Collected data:
++++
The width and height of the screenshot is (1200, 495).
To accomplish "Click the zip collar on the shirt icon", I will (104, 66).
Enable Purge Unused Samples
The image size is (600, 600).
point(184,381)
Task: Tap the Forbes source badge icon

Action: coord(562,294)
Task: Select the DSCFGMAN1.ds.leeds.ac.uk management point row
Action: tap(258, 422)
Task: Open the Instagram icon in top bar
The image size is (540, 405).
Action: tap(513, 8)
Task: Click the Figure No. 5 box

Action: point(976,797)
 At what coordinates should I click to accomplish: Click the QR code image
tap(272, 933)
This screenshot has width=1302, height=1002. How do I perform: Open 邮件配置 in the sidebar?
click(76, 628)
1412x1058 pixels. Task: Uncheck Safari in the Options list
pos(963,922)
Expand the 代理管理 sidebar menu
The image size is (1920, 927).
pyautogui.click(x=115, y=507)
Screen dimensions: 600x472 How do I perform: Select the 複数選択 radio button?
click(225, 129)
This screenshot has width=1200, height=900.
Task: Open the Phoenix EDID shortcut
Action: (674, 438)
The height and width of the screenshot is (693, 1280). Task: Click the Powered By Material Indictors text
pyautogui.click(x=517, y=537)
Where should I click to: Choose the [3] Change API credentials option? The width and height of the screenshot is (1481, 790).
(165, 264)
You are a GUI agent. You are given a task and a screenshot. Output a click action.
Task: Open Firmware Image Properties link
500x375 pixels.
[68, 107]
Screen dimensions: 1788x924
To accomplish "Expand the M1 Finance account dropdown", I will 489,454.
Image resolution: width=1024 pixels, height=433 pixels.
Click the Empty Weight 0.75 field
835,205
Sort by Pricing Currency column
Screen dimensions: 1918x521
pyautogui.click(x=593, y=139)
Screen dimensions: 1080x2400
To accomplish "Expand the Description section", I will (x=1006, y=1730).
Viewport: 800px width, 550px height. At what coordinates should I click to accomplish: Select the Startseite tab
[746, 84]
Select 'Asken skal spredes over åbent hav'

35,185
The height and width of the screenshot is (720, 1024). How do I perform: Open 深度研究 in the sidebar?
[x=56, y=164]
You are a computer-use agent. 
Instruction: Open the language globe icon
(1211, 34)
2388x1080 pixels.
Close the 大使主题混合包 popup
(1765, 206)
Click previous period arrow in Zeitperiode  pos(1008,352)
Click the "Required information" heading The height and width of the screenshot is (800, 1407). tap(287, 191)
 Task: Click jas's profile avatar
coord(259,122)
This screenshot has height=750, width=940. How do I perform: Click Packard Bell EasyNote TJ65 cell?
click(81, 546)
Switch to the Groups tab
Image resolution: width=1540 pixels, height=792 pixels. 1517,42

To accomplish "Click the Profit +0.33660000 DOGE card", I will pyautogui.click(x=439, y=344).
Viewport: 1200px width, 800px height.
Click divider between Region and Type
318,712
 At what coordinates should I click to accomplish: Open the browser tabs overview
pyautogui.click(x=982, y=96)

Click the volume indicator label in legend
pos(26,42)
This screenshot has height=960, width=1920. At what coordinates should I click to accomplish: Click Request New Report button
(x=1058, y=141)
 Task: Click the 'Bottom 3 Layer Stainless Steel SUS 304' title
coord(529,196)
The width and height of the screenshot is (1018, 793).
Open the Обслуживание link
++++
ASSIGNMENT
Every word of every entry must be returned as it appears.

WRITTEN SOLUTION
The width and height of the screenshot is (1200, 495).
To accomplish "Click the zip collar on the shirt icon", I will (104, 66).
Enable Purge Unused Samples
The image size is (600, 600).
point(184,381)
Task: Tap the Forbes source badge icon

Action: coord(562,294)
Task: Select the DSCFGMAN1.ds.leeds.ac.uk management point row
Action: tap(258, 422)
Task: Open the Instagram icon in top bar
The image size is (540, 405).
Action: tap(513, 8)
Task: Click the Figure No. 5 box

Action: point(976,797)
 At what coordinates should I click to accomplish: Click the QR code image
tap(272, 933)
This screenshot has width=1302, height=1002. How do I perform: Open 邮件配置 in the sidebar?
click(76, 628)
1412x1058 pixels. Task: Uncheck Safari in the Options list
pos(963,922)
Expand the 代理管理 sidebar menu
The image size is (1920, 927).
pyautogui.click(x=115, y=507)
Screen dimensions: 600x472 How do I perform: Select the 複数選択 radio button?
click(225, 129)
This screenshot has width=1200, height=900.
Task: Open the Phoenix EDID shortcut
Action: (674, 438)
The height and width of the screenshot is (693, 1280). Task: Click the Powered By Material Indictors text
pyautogui.click(x=517, y=537)
Where should I click to: Choose the [3] Change API credentials option? The width and height of the screenshot is (1481, 790).
(165, 264)
You are a GUI agent. You are given a task and a screenshot. Output a click action.
Task: Open Firmware Image Properties link
500x375 pixels.
[68, 107]
Screen dimensions: 1788x924
To accomplish "Expand the M1 Finance account dropdown", I will 489,454.
Image resolution: width=1024 pixels, height=433 pixels.
Click the Empty Weight 0.75 field
835,205
Sort by Pricing Currency column
Screen dimensions: 1918x521
pyautogui.click(x=593, y=139)
Screen dimensions: 1080x2400
To accomplish "Expand the Description section", I will (x=1006, y=1730).
Viewport: 800px width, 550px height. At what coordinates should I click to accomplish: Select the Startseite tab
[746, 84]
Select 'Asken skal spredes over åbent hav'

35,185
The height and width of the screenshot is (720, 1024). How do I perform: Open 深度研究 in the sidebar?
[x=56, y=164]
You are a computer-use agent. 
Instruction: Open the language globe icon
(1211, 34)
2388x1080 pixels.
Close the 大使主题混合包 popup
(1765, 206)
Click previous period arrow in Zeitperiode  pos(1008,352)
Click the "Required information" heading The height and width of the screenshot is (800, 1407). tap(287, 191)
 Task: Click jas's profile avatar
coord(259,122)
This screenshot has height=750, width=940. How do I perform: Click Packard Bell EasyNote TJ65 cell?
click(81, 546)
Switch to the Groups tab
Image resolution: width=1540 pixels, height=792 pixels. 1517,42

To accomplish "Click the Profit +0.33660000 DOGE card", I will pyautogui.click(x=439, y=344).
Viewport: 1200px width, 800px height.
Click divider between Region and Type
318,712
 At what coordinates should I click to accomplish: Open the browser tabs overview
pyautogui.click(x=982, y=96)

Click the volume indicator label in legend
pos(26,42)
This screenshot has height=960, width=1920. At what coordinates should I click to accomplish: Click Request New Report button
(x=1058, y=141)
 Task: Click the 'Bottom 3 Layer Stainless Steel SUS 304' title
coord(529,196)
The width and height of the screenshot is (1018, 793).
Open the Обслуживание link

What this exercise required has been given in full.